Greetings from the other world: how digital revitalization of the dead can turn our world around - ForumDaily
The article has been automatically translated into English by Google Translate from Russian and has not been edited.
Переклад цього матеріалу українською мовою з російської було автоматично здійснено сервісом Google Translate, без подальшого редагування тексту.
Bu məqalə Google Translate servisi vasitəsi ilə avtomatik olaraq rus dilindən azərbaycan dilinə tərcümə olunmuşdur. Bundan sonra mətn redaktə edilməmişdir.

Greetings from the Beyond: How Digitally Revitalizing the Dead Can Turn Our World

Hollywood has long learned to "revive" actors, and deceased musicians can now appear in front of the audience in the form of a hologram. Microsoft recently received a patent for an interactive chatbot capable of plausible dialogue on behalf of anyone, including a deceased person. Does this mean that soon humanity will be able to gain "digital immortality"? Why some are attracted by this idea, while others are scared, the publication found out with the BBC.

Photo: Shutterstock

Greetings from the other world

When American star Kim Kardashian celebrated her 2020th birthday on a small private island in October 40, the most striking and discussed among the many congratulations was the speech of her father Robert. “Happy birthday, Kimberly! - he began appearing on stage from the darkness before the spotlights illuminated his face. - Just look at you, you are already 40 years old! She’s become quite an adult, but she’s still just as beautiful as she was as a little girl.”

It would seem a usual congratulation, if not for one "but".

The fact is that the real father of the star could not attend her 40th birthday in any way.

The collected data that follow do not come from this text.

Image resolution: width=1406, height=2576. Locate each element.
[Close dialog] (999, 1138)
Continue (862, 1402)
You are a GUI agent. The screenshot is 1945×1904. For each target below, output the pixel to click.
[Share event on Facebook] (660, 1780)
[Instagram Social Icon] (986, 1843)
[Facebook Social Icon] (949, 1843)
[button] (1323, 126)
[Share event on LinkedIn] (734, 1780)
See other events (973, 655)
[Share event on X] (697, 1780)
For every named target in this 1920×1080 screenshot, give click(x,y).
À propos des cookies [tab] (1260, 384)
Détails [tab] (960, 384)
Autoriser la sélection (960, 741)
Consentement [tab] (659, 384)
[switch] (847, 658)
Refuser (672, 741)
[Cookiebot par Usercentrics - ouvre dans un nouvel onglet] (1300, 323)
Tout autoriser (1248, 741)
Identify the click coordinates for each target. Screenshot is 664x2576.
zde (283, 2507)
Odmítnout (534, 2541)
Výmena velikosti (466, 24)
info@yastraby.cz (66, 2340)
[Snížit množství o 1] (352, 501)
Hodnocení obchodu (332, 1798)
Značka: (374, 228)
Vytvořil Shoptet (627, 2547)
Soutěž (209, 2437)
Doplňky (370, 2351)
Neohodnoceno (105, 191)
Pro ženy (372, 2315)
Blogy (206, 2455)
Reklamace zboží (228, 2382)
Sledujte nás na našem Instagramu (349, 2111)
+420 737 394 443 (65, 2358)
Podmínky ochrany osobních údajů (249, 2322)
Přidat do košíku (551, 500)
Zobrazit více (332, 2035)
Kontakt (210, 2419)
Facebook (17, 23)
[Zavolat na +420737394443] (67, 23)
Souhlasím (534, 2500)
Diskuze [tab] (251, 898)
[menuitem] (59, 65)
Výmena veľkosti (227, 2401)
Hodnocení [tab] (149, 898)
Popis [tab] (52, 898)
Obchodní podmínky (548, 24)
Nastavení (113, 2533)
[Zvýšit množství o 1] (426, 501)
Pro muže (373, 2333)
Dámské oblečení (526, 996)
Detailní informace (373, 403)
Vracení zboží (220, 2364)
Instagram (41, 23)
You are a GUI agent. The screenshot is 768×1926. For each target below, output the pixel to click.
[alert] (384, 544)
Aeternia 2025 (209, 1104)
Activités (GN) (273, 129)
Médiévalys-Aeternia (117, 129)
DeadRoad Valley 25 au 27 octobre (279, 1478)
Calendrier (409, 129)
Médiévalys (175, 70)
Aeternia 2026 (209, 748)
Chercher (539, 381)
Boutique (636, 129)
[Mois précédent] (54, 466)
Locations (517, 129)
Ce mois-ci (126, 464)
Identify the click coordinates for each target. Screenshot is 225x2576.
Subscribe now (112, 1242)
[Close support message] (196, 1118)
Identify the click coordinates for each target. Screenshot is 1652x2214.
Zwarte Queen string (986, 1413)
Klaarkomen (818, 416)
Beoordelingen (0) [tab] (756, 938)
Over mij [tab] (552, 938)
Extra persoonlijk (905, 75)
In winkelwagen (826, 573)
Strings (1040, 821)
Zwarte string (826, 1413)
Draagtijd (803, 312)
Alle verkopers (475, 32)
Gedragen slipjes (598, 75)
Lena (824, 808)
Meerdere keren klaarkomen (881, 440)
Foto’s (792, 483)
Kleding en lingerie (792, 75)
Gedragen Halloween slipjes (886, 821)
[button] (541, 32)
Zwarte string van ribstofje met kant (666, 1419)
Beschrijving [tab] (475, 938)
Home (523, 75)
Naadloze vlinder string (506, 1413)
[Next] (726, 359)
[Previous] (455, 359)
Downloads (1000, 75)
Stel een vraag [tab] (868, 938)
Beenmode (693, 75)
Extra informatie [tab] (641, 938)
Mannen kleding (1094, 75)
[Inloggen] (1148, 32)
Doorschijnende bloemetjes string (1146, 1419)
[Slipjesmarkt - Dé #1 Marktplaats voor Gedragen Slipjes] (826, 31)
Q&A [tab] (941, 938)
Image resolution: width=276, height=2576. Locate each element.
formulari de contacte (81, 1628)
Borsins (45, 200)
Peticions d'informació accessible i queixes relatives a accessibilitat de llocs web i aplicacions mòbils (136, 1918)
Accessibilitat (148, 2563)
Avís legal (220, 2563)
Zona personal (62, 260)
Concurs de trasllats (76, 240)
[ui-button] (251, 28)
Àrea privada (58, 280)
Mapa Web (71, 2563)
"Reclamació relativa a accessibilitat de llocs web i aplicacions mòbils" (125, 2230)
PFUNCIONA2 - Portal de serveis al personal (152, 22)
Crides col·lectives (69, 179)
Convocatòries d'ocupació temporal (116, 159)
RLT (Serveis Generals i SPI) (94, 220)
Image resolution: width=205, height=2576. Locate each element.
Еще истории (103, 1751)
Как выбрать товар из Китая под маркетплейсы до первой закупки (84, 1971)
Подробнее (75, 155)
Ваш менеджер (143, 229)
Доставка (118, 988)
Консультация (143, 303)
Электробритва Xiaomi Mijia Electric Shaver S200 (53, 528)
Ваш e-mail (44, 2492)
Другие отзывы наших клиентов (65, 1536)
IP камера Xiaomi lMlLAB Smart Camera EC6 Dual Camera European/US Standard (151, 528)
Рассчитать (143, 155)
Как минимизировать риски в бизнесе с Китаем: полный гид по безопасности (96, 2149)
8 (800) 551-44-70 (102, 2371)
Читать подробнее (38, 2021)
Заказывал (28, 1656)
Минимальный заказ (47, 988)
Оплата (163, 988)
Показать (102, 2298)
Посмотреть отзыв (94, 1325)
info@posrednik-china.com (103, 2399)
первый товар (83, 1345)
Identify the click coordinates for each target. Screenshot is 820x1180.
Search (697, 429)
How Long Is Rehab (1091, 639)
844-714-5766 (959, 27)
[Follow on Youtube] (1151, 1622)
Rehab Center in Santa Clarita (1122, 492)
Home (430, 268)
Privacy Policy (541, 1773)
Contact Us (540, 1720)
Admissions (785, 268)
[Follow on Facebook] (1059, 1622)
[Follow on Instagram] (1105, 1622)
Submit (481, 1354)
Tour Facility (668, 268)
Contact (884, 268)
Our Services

In 2003, he died of esophageal cancer. Guests who did not know about such a gift were a little shocked.

“I’m watching your life,” Father Kim continued in the meantime. “Every day I watch you, your sisters and brother, your children. Sometimes I even give signs so you know I’m nearby.”

Kim was delighted with the gift and even posted the video on Twitter.

“Kanye gave me the most touching gift of my life for my birthday. A real surprise from paradise. Hologram of my dad. He looks so real. We watched the recording over and over again - and we were overwhelmed with emotions,” the star wrote.

However, not all users supported Kim - some wrote that this was a strange gift that made them shiver.

But this was not the first such "appearance" of the dead. Back in 2012, rapper Tupac Shakur, who died in 1996, "performed" at the Coachella Music Festival in California.

Having performed two songs from the stage, the hologram flashed brightly for a moment - and disappeared into thin air right in front of the stunned spectators.

On the subject: Cemetery dot com: what happens in social networks with accounts of deceased people

No less sensational was the appearance on stage of Michael Jackson - five years after the singer’s death. In May 2014, its digital copy triumphantly performed at the Billboard Music Award ceremony.

Since then, actors, musicians and other show business figures regularly "return from the underworld" to perform in a grand show, record another video or even act in a movie.

Doubles

In 2011, the whole world saw the science fiction series Black Mirror. Its action takes place in the future. The series reveals the possible prospects for the development of existing technologies and the enormous destructive potential that they carry for human relations.

One of the episodes of the second season, entitled "I'll Be Back Soon," tells the story of a young couple: Ash and Martha move to a new house to start a new life there. However, literally the next day, while returning the rented van, Ash dies in a road accident. And soon after the funeral (according to all the laws of the genre) Marta learns that she is expecting a child from him.

She is so eager to tell Ash about her pregnancy that she decides to use the services of a strange company that promises to give her the opportunity to talk to her dead lover using artificial intelligence (AI). Having fed the smart program all existing videos of Ash and providing full access to his correspondence on social networks, Martha receives a digital copy of him - a chatbot.

The virtual interlocutor with whom she first corresponds and then calls up is practically indistinguishable from the real Ash. He speaks in the same voice, uses the same phrases and even says some kind of "internal" jokes that only two of them understand. However, the end of the series is far from being as optimistic as one might expect.

And although this is just a TV series, it is clear that the creation of such technology was not far off.

In December last year, Microsoft received a patent for "Creating an Interactive Chatbot for a Specific Person", which in theory opens up the possibility of ordering your own Ash for anyone.

To create a digital copy of any person (dead or alive), you need to let the neural network analyze his database: photographs, posts on social networks, personal correspondence - the more, the better. It’s very good if audio recordings are preserved - then the avatar will be able not only to correspond, but also to talk.

Oddly enough, the video is far from so fundamental: artificial intelligence has already learned quite well how to animate and quite believably color even very old black and white photographs.

Sinister Fantasy Valley

The news that the company had received a patent for such a technology caused a mixed public reaction. Basically, the discussion boiled down to listing the ethical problems that can arise as a result of such pseudo-reincarnation.

Some recalled the sad story from "Black Mirror" and predicted the coming apocalypse of any social connections. Others expressed doubts about the real possibilities of the technology, reminding that most of us behave on the Internet in a different way (or even not at all!) As in real life. Consequently, a digital copy of a person, created in the image and likeness of his Internet correspondence, will not have too much in common with the original.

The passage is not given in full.